[Start of section]
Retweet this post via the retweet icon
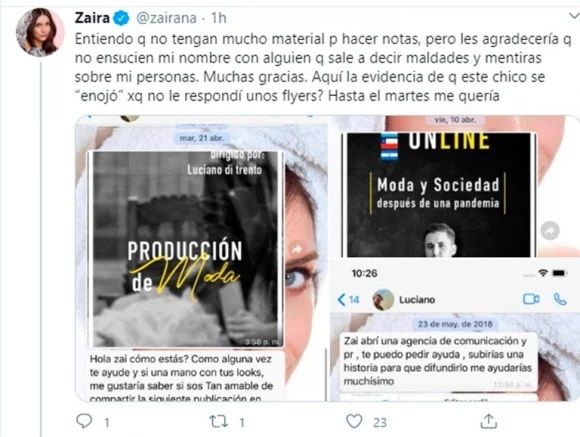pyautogui.click(x=219, y=421)
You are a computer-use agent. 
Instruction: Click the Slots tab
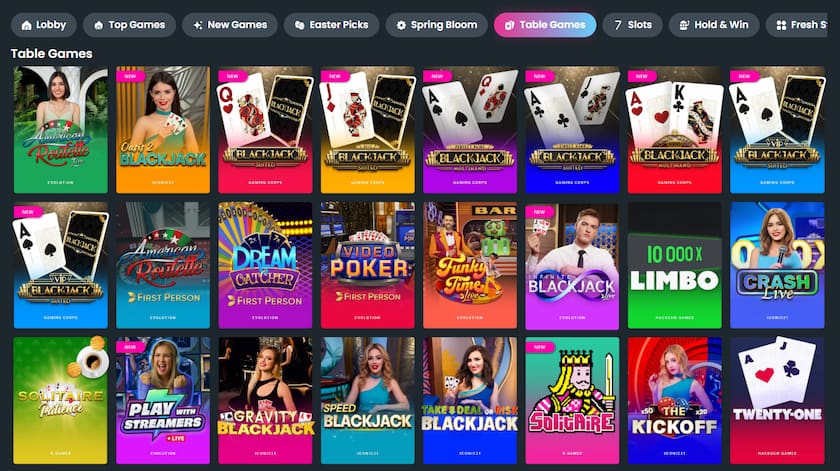click(x=632, y=25)
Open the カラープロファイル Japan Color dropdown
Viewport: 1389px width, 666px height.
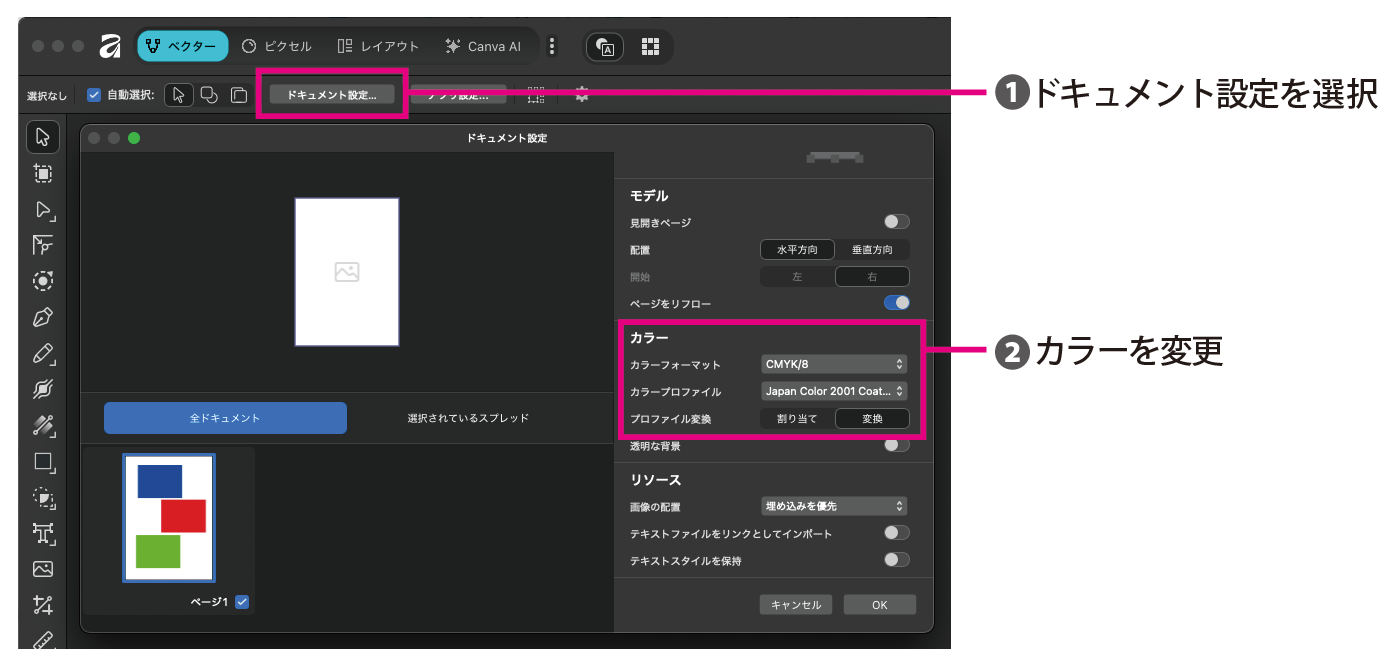tap(834, 392)
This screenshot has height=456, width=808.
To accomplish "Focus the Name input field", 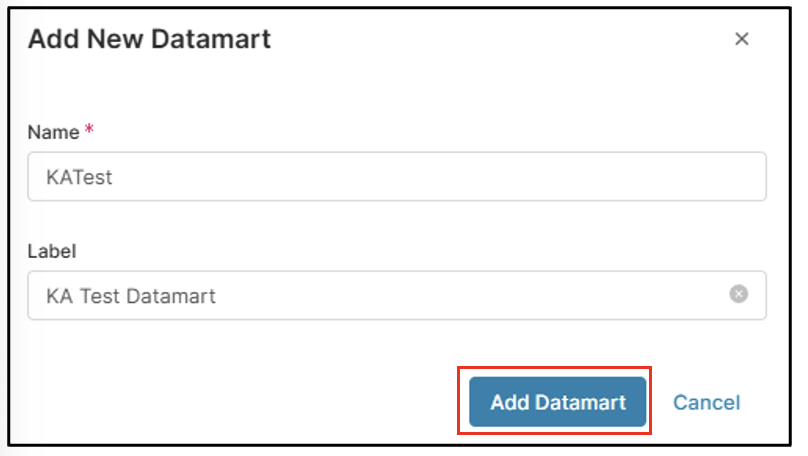I will [396, 177].
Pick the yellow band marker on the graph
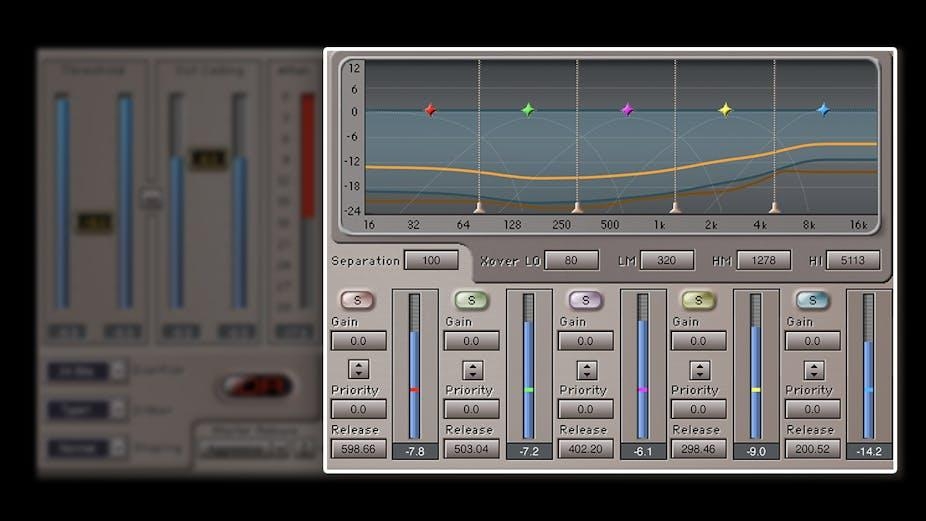 tap(725, 110)
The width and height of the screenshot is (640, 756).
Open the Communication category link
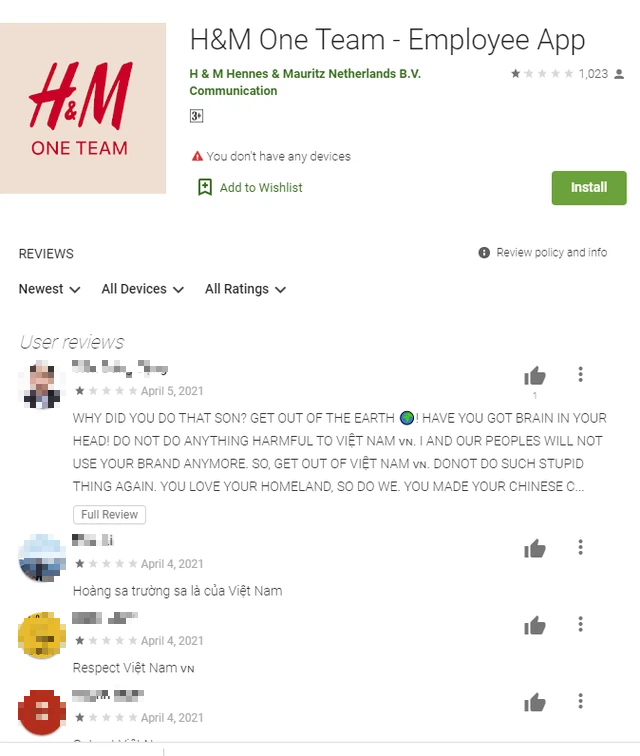tap(233, 91)
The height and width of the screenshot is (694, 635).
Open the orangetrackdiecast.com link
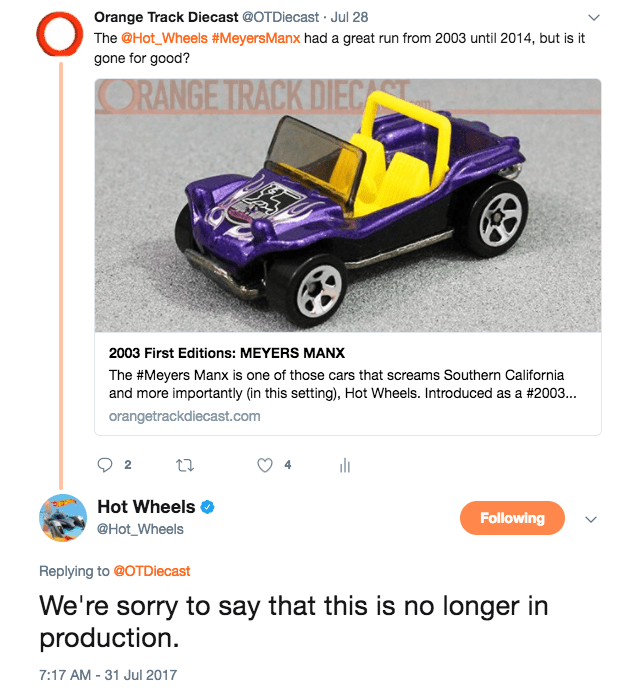(x=184, y=416)

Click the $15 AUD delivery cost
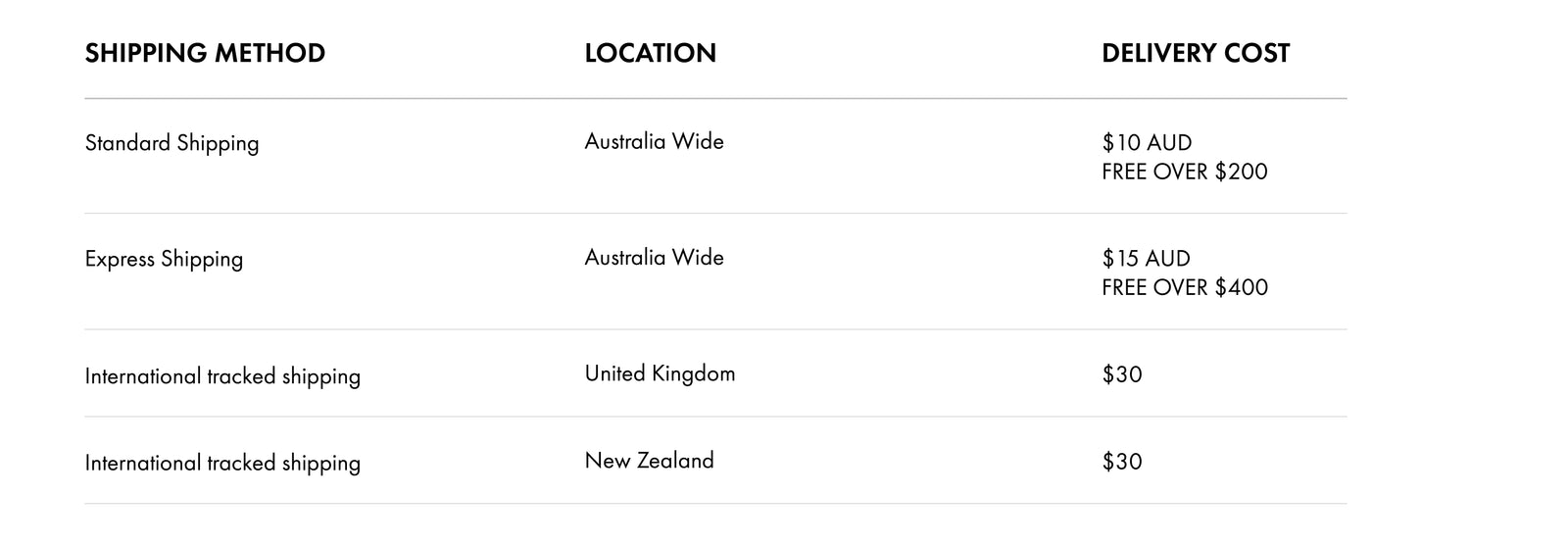(1147, 259)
[End of section]
**Work to complete**
Omitting all pictures, retype exactly the lines from the line containing "Pick the yellow band marker on the graph" down to the last line above, both ends included.

**Result for this task**
Pick the yellow band marker on the graph
 tap(725, 110)
The width and height of the screenshot is (640, 756).
Open the Communication category link
tap(233, 91)
The height and width of the screenshot is (694, 635).
Open the orangetrackdiecast.com link
(x=184, y=416)

Click the $15 AUD delivery cost
(1147, 259)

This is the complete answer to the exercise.